The Justice Ministry may extend the health coverage to the Federal Highway Police and the Federal Penal Police. A fund built to buy equipment has become, by increments, a fund that pays for benefits.
Where the money used to be going
This is the part worth reading slowly. When Congress passed the complementary law that raised the levy on betting operators last December, it agreed to lift the rate from twelve percent toward fifteen percent by 2028.
Half of that additional revenue was promised to health, specifically to programmes supporting people addicted to gambling. According to the Senate’s own account of the vote, all of that additional revenue now goes to Funapol instead.
The money it replaces was flowing to social security. Before this measure the police fund received half of one percent of a slice already shared among several agencies.
The rapporteur argued there is no fiscal cost because nothing new is being taxed. That is true and beside the point, since the question is not how much is raised but who no longer receives it.
The Treasury may also add up to two hundred million reais, about thirty-nine million dollars, to the fund this year from free resources, if the fiscal rules allow.
Other public servants noticed. One senator pressed for an amendment routing Funapol money into a health allowance for the tax auditors of the federal revenue service, and the rapporteur warned that it would probably be unconstitutional.
A deal settled it. The government agreed to send a separate decree covering the auditors’ own fund, which tells you how quickly a pot of gambling money attracts claimants.
One clause is still dormant. The text opens the way to bonuses for exceptional duty across the three federal police forces, but any such payment needs a further law to exist.
A police fund that can take foreign money
The least discussed clause is the most consequential. Funapol may now receive voluntary transfers from international bodies, tied to programmes fighting organised crime, and donations from individuals or companies, Brazilian or foreign.
Consider what else happened on 8 July. In Cusco, at Washington’s request, the American defence policy chief asked Brazil’s defence minister to join a hemispheric campaign against narco-terrorists.
The two events are not connected by any document.

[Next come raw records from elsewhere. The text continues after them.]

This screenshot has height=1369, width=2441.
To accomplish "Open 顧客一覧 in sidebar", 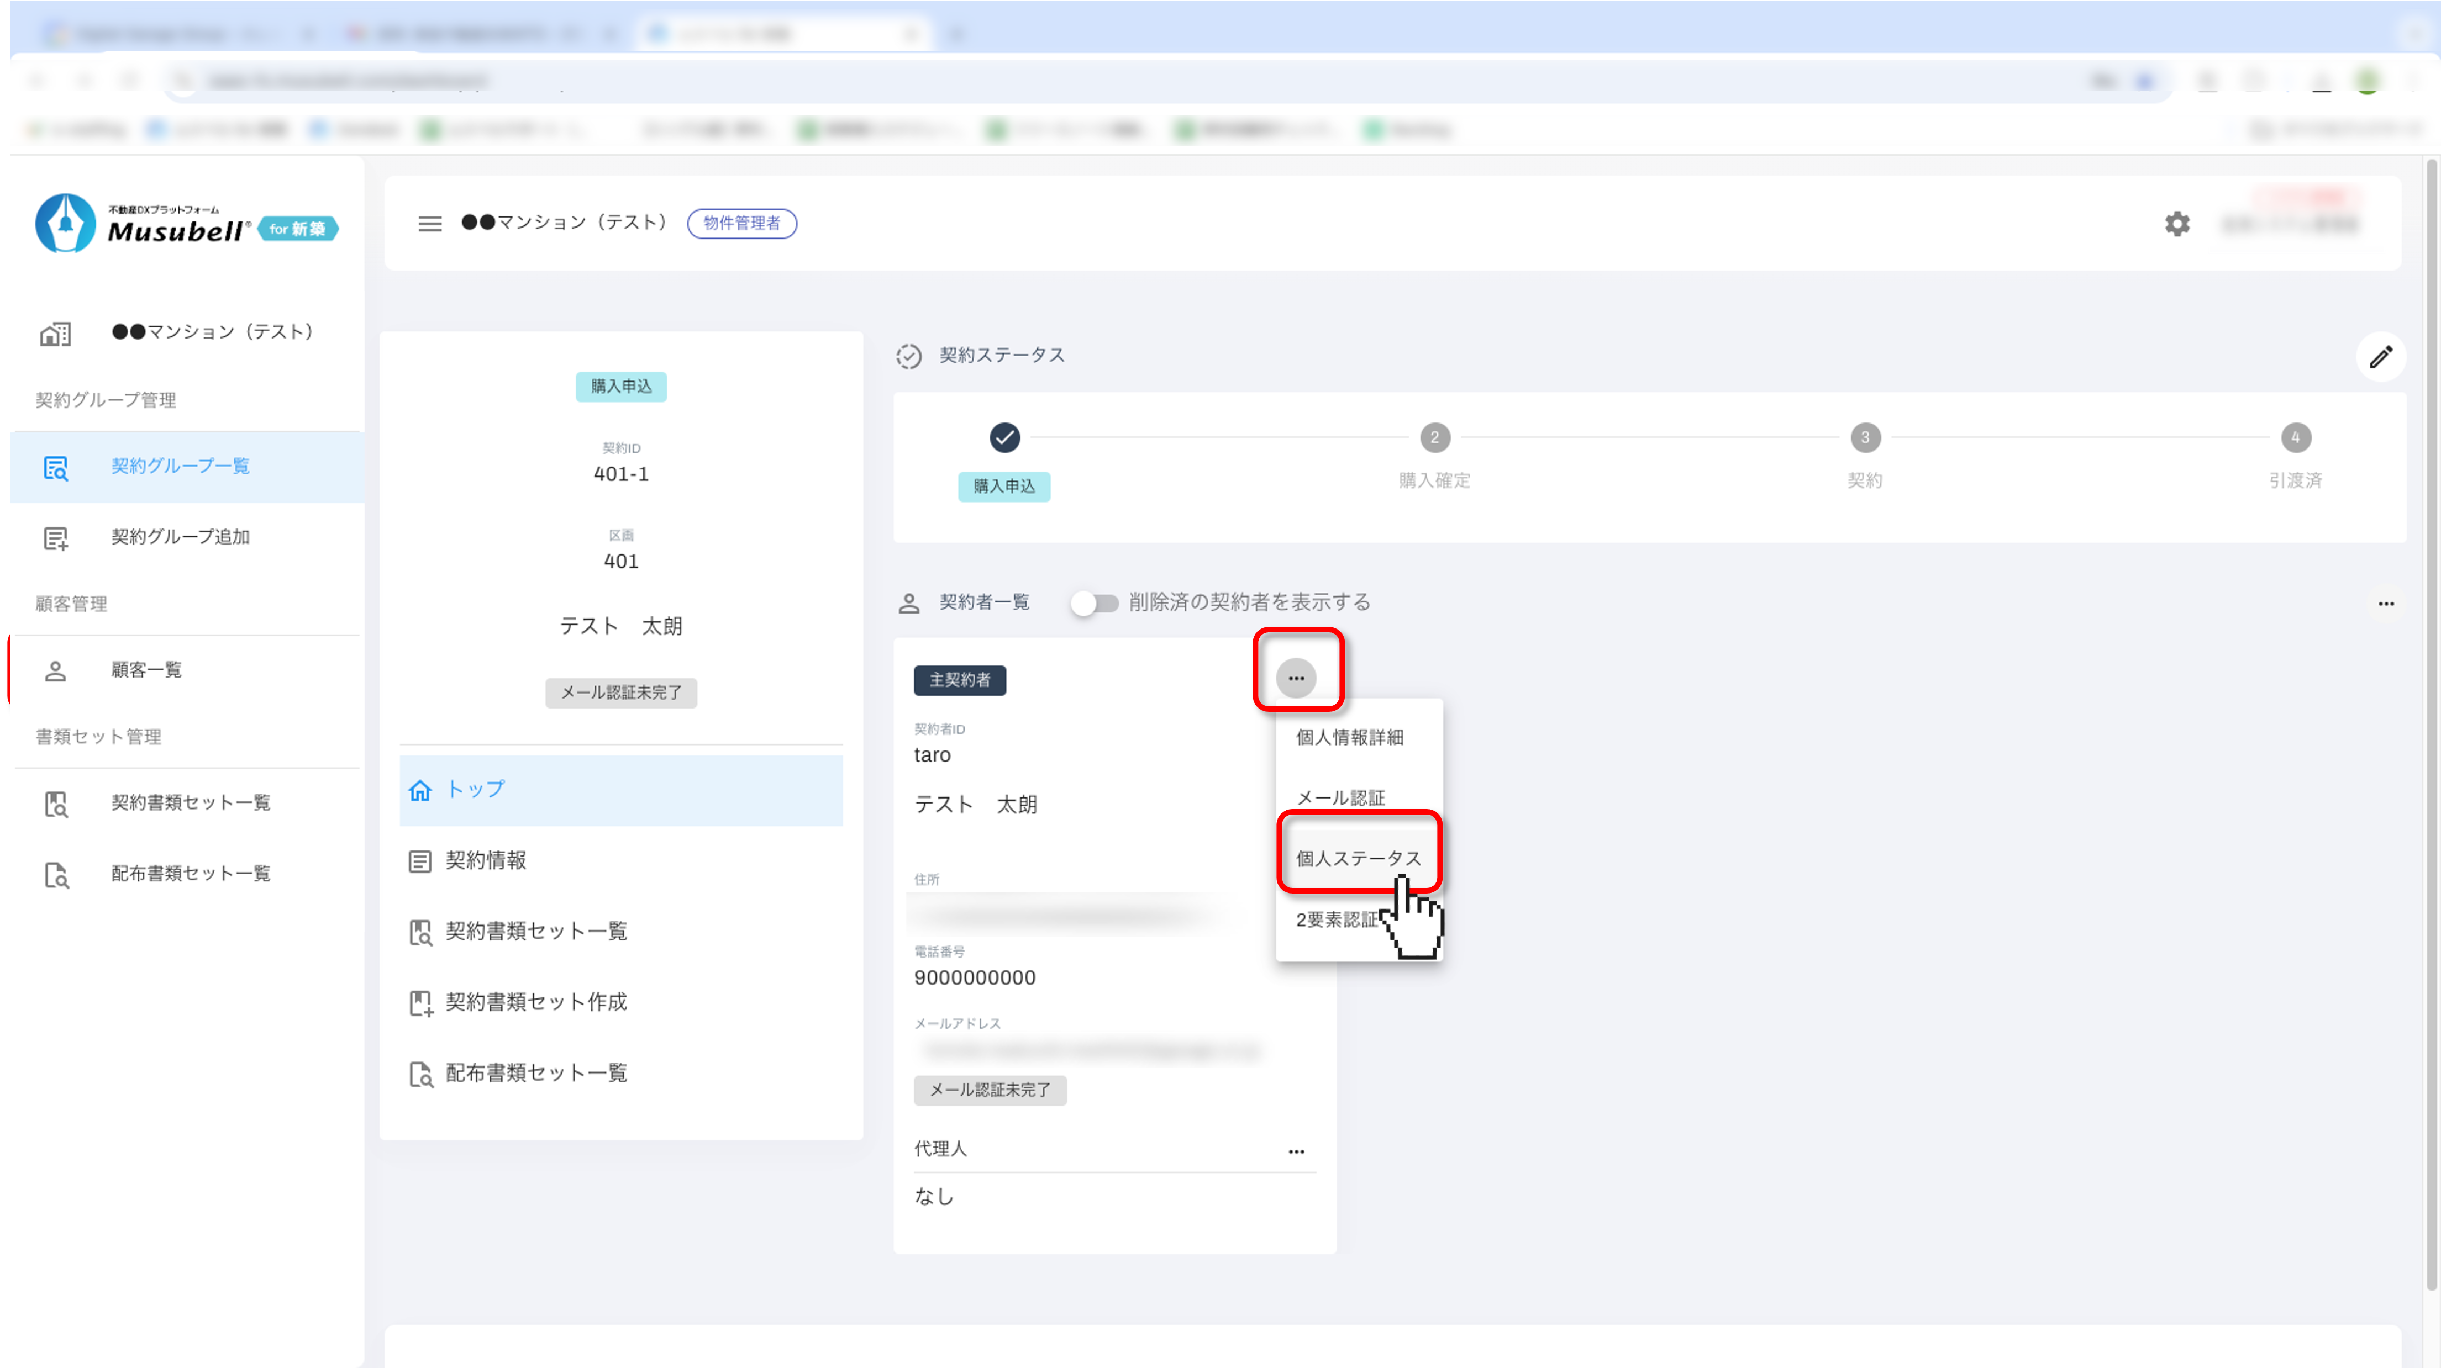I will [146, 671].
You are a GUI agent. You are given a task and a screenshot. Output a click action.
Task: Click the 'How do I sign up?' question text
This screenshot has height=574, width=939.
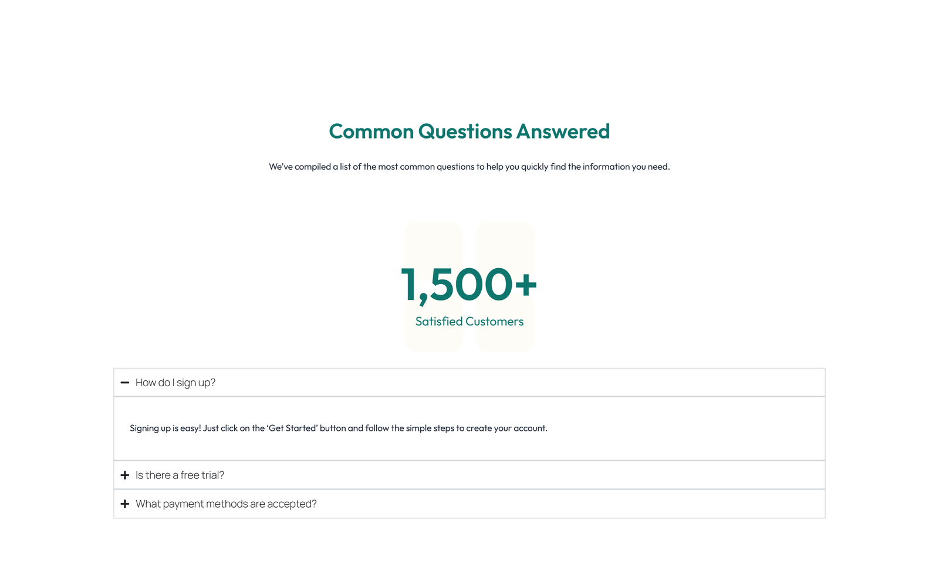tap(175, 382)
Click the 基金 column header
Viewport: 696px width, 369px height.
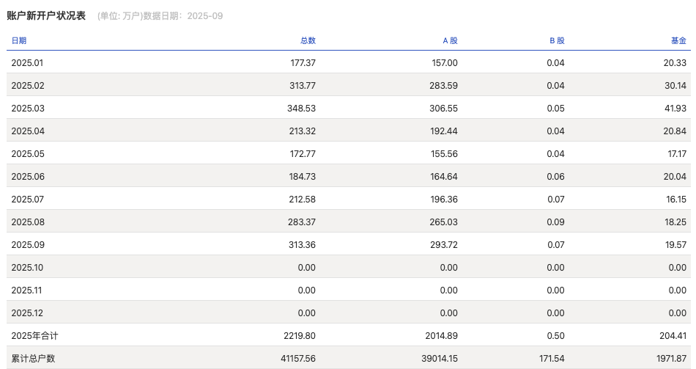click(x=678, y=40)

They are connected by arithmetic, because a Brazilian police fund that can legally accept foreign transfers for organised-crime work is a channel that did not exist a week ago.
For the betting industry the read is simpler and colder. Operators including bet365 and its peers are now financing the police, while the sector faces a prosecutors’ inquiry, tighter advertising rules and a licensing regime whose files the Finance Ministry has sealed.
Being useful to the state is not the same as being safe from it. The industry has become a revenue line the government relies on, which cuts both ways.
How much of the Brazil betting tax goes to the police?
Three percent of the government’s take from fixed-odds betting, once fully phased in. The share is one percent this year and two percent next year.
What was the money originally for?
It was directed to social security, and half of a scheduled tax increase had been promised to health programmes for people addicted to gambling. Both streams now flow to the police fund.
Can foreign governments donate to the fund?
The text allows voluntary transfers from international bodies tied to organised-crime programmes, and donations from foreign individuals and companies. It does not name any donor.